Highlights of Student Work

 

Following is a selection of recent projects by Illinois Institute of Technology (IIT) students. This work—focused on tall buildings and vertical urbanism—showcases an emphasis on connected urbanism, rather than on a single tall building.

 


 

Towards Zero-Carbon Cities

Shenzhen, China  |  2019

This year-long studio conducted research in order to develop a typology of possible sustainable vertical cities that integrate the maximum number of relevant sustainable design strategies and technologies, not only in terms of carbon, but also in terms of internal environment, building community, and the impact of the building on the physical, social and cultural realms. 
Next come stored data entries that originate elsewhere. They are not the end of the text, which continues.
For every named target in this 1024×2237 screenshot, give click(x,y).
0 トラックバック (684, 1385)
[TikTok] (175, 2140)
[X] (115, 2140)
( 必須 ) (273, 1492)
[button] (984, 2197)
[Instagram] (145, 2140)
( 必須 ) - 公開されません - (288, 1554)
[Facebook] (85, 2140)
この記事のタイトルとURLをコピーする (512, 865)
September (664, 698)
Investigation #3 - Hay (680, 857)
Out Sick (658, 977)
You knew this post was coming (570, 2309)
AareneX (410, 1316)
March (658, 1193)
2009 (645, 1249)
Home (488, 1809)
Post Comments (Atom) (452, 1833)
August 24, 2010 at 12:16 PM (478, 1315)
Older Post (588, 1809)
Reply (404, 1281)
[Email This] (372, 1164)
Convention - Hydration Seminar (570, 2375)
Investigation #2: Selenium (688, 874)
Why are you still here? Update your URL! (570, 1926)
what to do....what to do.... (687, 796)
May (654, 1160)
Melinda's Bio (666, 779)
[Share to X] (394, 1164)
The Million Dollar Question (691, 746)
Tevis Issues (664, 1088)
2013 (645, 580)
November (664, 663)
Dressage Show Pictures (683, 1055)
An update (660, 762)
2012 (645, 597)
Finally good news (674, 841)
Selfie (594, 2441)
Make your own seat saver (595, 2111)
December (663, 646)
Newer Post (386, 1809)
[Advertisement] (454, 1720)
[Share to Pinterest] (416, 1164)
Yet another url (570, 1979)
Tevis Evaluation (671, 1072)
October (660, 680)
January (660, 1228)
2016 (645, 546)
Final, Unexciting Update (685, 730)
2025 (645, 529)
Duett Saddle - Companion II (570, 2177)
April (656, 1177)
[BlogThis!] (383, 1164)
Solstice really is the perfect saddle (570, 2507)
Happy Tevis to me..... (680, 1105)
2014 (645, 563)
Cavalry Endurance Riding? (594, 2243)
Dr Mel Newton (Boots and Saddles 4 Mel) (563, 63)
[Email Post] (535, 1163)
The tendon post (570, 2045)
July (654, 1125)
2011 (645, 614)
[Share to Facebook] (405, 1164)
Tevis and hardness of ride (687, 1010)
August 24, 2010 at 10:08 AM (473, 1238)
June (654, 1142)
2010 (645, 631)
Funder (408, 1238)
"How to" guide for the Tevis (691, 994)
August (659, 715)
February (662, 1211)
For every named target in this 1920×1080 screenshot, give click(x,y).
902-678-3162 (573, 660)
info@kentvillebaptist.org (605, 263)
In this year-long studio, students were presented with this scenario: The year is 2050 and, after five decades of attempting to adapt cities to cope with “natural” disasters of increasing frequency and severity in the face of accelerating climate change, humanity has come to accept a simple truth: that many existing cities—especially coastal cities—are no longer viable into the future. Students were asked to determine the most sustainable global locations for new cities, and determine how these cities can maximize environmental and cultural symbiosis with both terrain and climate.

Urban Sustainability Index Project

Global Studio  |  2013

This semester-long studio examined what the term “sustainability” means on an urban scale. A question was posed: “What contributes most to the sustainability of cities?” Considering only the environmental sustainability of cities, the most sustainable city is most likely that which consumes fewer resources and emits fewer pollutants per capita. However, “sustainability” is the equilibrium point of three different aspects: social, economic, and environmental. 

The Remaking of Mumbai

Mumbai, India  |  2009

For two years running, the studio traveled to Mumbai and worked with the community-based Remaking of Mumbai Federation (RoMF). The project was based on the very real situation that is the C-ward district of Mumbai – a dense, historic district that had seen no investment and is largely dilapidated. RoMF, a private/community-based organization in Mumbai, had been established with the sole aim of improving the urban standards of Mumbai, with a focus on the C-ward.